Checkup on Health

boy playing with toy blocks
The choices for children's toys are endless, so it's important to pay attention to age guidelines. Of course, the most important gift to any child is quality time from you!

By Thomas Bullen, M.D.

The holiday season is upon us, and the choices for children’s toys are endless. What should you give to those youngsters on your list?

Here are some guidelines to help you pick something that is likely to be fun as well as safe.

  • Pay attention to age guidelines on the toy. Guidelines may be intended for reasons of safety or developmental abilities. Think carefully about how they apply to the child you have in mind. Just as some kids are intellectually advanced and would enjoy a board game designed for older children, other kids may still be likely to pop things in their mouth at 5 years, well after the age when small parts are normally allowed.


  • Be aware of hanging danger for infants. Once babies can raise themselves onto their hands and knees, avoid toys that they could hang themselves on, such as mobiles hung within reach of the crib, toys with strings, or crib gyms that are strung across a crib or playpen.


  • Watch out for small parts! Generally, any toy that can fit through a toilet paper tube is too small for a child under 3 years. Some toys are obviously made for older children, and few people would mistakenly give them to an infant or tot. But other toys that seem appropriate at first glance may turn out to be potentially dangerous under closer scrutiny. Many teddy bears and dolls come with buttons on clothes or plastic eyes that could be chewed off and swallowed. Little cars may have small wheels that could be pulled off.


  • Consider the needs of other children in the house. Avoid toys that may be dangerous to little brothers and sisters if they are likely to get hold of them.


  • Don’t buy toys that shoot. Every year, toys such as launchers, toy guns and bows and arrows cause serious eye injuries when shot at close range. Even if a toy comes with soft objects for shooting, curious children often substitute rocks or pencils, making them especially dangerous.

So what are good choices? Check out these suggestions for the age group you have in mind:

Young infants

Dr. Bullen is a pediatrician with UC Davis Medical Group in Sacramento.

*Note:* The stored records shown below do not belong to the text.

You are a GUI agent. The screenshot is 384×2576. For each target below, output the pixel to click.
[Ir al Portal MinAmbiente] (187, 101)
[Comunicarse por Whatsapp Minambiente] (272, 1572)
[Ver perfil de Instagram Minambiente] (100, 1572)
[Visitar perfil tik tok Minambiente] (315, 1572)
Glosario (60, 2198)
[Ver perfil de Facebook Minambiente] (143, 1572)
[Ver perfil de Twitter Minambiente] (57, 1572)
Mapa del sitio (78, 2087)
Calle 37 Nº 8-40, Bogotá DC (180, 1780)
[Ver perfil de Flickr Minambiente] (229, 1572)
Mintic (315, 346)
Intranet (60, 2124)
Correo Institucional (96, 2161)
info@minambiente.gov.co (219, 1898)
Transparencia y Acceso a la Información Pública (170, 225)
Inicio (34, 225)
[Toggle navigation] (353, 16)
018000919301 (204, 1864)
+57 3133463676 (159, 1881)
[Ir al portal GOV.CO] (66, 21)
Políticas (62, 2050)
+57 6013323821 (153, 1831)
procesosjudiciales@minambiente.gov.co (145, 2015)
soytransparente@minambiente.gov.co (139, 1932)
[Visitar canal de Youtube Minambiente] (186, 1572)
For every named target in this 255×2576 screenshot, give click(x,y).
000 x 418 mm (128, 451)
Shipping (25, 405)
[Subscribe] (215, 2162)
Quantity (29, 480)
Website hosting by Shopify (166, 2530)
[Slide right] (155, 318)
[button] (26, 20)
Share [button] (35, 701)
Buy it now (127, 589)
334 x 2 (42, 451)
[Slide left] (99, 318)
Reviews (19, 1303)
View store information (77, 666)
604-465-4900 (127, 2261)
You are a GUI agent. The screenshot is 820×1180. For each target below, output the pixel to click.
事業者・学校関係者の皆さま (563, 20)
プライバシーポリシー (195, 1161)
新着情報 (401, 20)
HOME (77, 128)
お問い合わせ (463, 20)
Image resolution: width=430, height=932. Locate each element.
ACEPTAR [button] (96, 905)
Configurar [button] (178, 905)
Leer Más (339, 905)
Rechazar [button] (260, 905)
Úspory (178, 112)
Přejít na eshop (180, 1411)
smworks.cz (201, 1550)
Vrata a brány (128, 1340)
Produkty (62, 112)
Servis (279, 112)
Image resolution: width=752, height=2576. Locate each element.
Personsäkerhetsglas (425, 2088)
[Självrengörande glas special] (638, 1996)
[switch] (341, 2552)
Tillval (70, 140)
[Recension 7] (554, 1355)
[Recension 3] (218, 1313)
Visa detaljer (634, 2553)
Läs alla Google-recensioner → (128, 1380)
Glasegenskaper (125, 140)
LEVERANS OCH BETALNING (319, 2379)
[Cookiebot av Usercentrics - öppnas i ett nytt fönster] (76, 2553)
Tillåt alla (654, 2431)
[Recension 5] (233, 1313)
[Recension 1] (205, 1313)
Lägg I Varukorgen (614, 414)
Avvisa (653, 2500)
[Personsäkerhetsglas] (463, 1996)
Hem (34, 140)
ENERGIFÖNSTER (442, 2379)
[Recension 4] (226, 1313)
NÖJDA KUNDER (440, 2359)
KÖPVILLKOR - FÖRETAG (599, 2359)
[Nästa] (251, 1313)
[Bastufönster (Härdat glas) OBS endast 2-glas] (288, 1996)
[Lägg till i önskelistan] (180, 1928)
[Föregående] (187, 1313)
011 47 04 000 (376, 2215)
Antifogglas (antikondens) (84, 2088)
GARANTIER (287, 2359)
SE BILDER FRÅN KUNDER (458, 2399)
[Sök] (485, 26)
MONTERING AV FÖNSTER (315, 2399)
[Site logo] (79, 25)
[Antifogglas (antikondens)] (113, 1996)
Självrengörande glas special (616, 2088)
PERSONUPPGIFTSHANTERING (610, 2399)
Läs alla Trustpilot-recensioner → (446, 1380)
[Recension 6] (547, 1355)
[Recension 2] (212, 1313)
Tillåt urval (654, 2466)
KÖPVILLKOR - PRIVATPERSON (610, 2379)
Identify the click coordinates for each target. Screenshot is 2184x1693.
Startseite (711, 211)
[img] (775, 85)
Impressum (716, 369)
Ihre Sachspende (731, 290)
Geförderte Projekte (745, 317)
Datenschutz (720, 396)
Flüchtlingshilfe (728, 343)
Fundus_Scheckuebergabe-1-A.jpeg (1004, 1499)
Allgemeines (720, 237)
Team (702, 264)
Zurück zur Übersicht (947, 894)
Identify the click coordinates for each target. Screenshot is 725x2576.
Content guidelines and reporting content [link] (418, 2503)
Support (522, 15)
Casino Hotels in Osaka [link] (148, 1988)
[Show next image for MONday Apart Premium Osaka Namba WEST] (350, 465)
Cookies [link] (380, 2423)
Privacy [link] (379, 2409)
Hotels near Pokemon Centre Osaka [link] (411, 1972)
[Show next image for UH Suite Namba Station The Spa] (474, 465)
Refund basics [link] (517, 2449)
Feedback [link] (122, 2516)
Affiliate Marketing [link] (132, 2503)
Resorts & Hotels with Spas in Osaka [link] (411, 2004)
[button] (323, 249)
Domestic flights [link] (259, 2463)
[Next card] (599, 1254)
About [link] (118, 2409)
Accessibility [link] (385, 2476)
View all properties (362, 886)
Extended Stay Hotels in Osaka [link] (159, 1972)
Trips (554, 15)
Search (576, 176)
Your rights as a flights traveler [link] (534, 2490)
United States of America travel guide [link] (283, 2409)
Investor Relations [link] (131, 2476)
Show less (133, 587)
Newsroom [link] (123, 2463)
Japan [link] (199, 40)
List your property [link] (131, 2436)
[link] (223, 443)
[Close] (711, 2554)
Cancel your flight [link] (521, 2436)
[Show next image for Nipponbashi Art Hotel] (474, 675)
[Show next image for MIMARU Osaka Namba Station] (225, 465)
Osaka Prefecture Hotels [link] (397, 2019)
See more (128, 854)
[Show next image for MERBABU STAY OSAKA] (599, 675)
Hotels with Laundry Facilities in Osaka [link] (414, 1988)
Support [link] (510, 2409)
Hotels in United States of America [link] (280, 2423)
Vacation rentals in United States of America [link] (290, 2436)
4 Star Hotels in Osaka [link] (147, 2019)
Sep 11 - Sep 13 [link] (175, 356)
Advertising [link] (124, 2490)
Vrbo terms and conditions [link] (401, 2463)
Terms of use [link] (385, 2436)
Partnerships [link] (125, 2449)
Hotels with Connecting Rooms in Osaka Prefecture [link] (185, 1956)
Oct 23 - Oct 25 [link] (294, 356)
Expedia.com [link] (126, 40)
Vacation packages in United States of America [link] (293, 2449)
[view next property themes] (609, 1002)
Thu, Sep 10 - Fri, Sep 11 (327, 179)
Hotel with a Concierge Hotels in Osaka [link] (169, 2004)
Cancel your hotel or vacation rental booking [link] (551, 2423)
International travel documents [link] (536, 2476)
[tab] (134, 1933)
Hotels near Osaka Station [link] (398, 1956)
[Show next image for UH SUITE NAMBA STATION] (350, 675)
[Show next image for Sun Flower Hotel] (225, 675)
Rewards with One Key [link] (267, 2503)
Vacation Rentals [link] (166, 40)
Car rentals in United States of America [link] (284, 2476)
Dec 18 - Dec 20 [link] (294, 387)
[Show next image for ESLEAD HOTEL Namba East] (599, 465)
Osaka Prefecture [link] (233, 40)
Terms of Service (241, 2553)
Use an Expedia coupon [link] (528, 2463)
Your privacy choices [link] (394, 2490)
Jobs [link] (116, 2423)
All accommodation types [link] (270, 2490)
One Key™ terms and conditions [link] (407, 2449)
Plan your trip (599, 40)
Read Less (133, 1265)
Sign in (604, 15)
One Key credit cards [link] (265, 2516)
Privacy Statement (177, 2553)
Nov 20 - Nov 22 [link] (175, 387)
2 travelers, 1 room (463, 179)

Toys to look at or listen to are your best bet. Squeak toys and rattles are good, but make sure the soft ones don’t squish down to that toilet paper tube opening size. Mobiles and crib gyms are great until the baby can raise onto hands and knees.

Older infants

Babies that can sit up love to play with blocks, nesting cups, stacking rings and simple pop-up toys. Cardboard or vinyl books with large, simple pictures are also popular.

Toddlers

Think motion for this age group! Large balls, toddler play structures, digging tools, trikes or big plastic cars are all great backyard choices. For quieter moments, choose simple art supplies, such as crayons, markers, finger paints and play-dough, as well as easy puzzles. Bath toys are also fun. And save those holiday toy catalogues. Toddlers love to look through them over and over again.

Preschoolers

Three-to-five year-olds spend much of their day in make-believe land. Dress-up items and toy tools or kitchen utensils make big hits. Puppets, dolls, stuffed animals, and play sets with village, farm, or transportation pieces also stimulate the imagination. This is also a great age for a child’s tape player and cassettes featuring children’s storytellers and music.

Ages 6-9

Early elementary school-age children are ready for bigger challenges, both intellectually and physically. Bikes, scooters and sleds make great gifts, but be sure to include appropriate protective gear, such as helmets, as well as knee, wrist, and elbow guards for roller blades. Kids this age enjoy science sets, model and craft kits, and board games. Easy chapter books are also good buys.

Ages 9-12

If possible, spend time enjoying your gift with the recipient. It’s the best way to ensure you’ll give treasured memories along with a present.

Children this age are beginning to develop interests and skills that they may pursue the rest of their lives. Consider giving a subscription to a children’s magazine, geared towards nature or literature. Strategy games such as chess or other board games are popular, as is equipment for team sports.

Teens

Perhaps the hardest age group? Not if you know the child. You really have to target interests, as presents at this age merge with items you would buy for an adult. Books, magazine subscriptions, calendars, hobby and sports equipment are good bets. If you don’t want to guess, consider choosing a gift certificate to a favorite music or book store.

If possible, spend time enjoying your gift with the recipient. It’s the best way to ensure you’ll give treasured memories along with a present. The most important gift to any child is quality time from you!